### SET PROBLEM
Pick up the article below on the Grand Hotel des Bains and the end of a Belle Époque at the point where it stops, and carry it forward.

Whether 1900 or 2000 every generation has its Belle Époque as past centuries end and new ones begin. For author Thomas Mann’s character Gustav Aschenbach in Death in Venice, an obsession with Beauty leads him to the luxuriousness of the Grand Hotel des Bain on Venice’s Lido. Closed for many years, last year COIMA, a Milan Porta Nuova developer who also owns the nearby Hotel Excelsior, announced the GH des Bains would reopen with London+Regional Properties operating the GH, the company that also runs the Excelsior.
Last week at Palm Beach, L&R Properties, whose development in Panama was co-financed by the Al-Thanis, the Qatar royal family, was announced as the potential buyer for 160 Royal Palm Way, a failed hotel-condo scheme closed for years and mangled by the misfortunes of former Connecticut impresario Robert Matthews who with his wife-actress Mia Matthews, and their lawyer Les Evans, are facing multiple federal charges. The once bespoke GH des Bains is heavily walled, gated and manned by security guards as the building crumbles after too many years of abject grandiosity perhaps, as Mann might think.
Unable to convince the guard to allow me permission to enter, an arriving group of COIMA staff also would not allow me to accompany them. They did mention Manfredi Catallo, COIMA CEO, projects to reopen the GH des Bains in 2024, maybe. Because of the hotel’s notoriety as a film setting, Catallo did open the hotel’s public rooms for a reception and exhibit during last year’s Venice Film Festival, known as the world’s first film festival. You may remember the GH des Bains’ previous developer reportedly spent $50 million before claiming bankruptcy, and then, proceeded to auction off online the hotel’s original interior furnishings and accessories.
“Che niente,” said one of the COIMA staff, saying every original detail in the hotel is gone. Yes, all roads cross Palm Beach.
Last month’s passing of Marella Agnelli in Turin, described as the “ultimo cigno” (the last swan) by the Italian press, marks the end of another Belle Époque, as Italy’s Repubblica reported she was “the protagonist of an era that no longer exists.”

### INFORMATION SUPPLIED

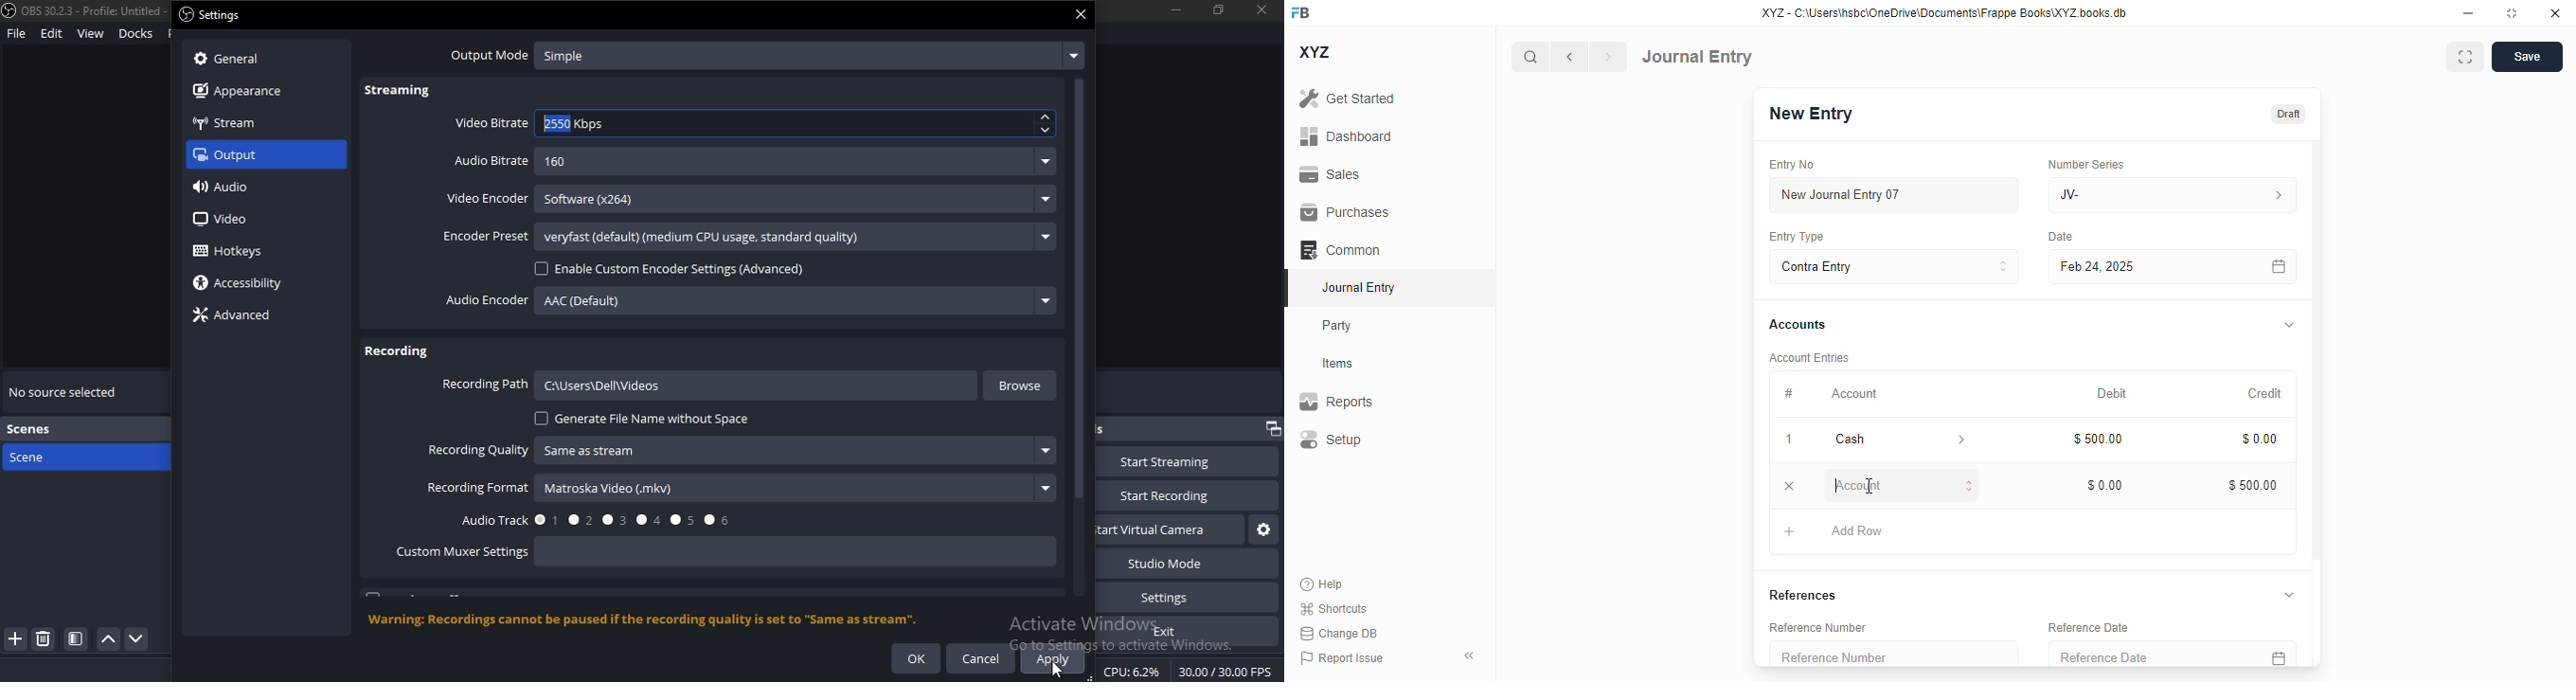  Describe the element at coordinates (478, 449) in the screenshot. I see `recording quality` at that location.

### REPLY
As the wife of FIAT’s Giovanni Agnelli, she was a visible presence among the international Jet Set and regarded as one of the world’s most beautiful women. Her public farewell was at Villa Perosa near the Agnelli villa outside of Turin where the paparazzi said their arrivederci to the “la ultima style icon.” Turin’s Pinocateca Giovanni & Marella Agnelli is one of the family’s architectural and artistic legacies, designed by Renzo Piano as a part of the architect’s renovation and restoration of the former FIAT factory in Lingotto. Although the gallery only contains 25 works from the Agnelli’s collection, each is extraordinary.
Here are a few glimpses of what remains of the Grand Hotel des Bains, the extraordinary Agnelli Pinacoteca, as well as the rebirth of the Art Deco Liberty-styled Grande Albergo Ausonia & Hungaria Hotel on the Lido, and the Lido Cinema, home to the world’s first film festival.
Grand Hotel des Bains
Lungomare Marconi, 17 – Venezia-Lido
Grande Albergo Ausonia e Hungaria
Granviale San Elisabetta, 28 – Venezia Lido
Opened in 1907, A&H’s multi-colored mosaic facade reliefs were added in 1913 by Bassanese sculptor Luigi Fabris . The hotel has retained the original furnishings designed by Eugenio Quarti.
Palazzo del Cinema
Lungomare Marconi, Venezia-Lido
Casa Feniglio-Lafleur, 1902. Principi d’Acaja, 11. Turin.
Pinacoteca Giovanni e Marella Agnelli
Lingotto, Via Nizza – Turin
Photography by Augustus Mayhew.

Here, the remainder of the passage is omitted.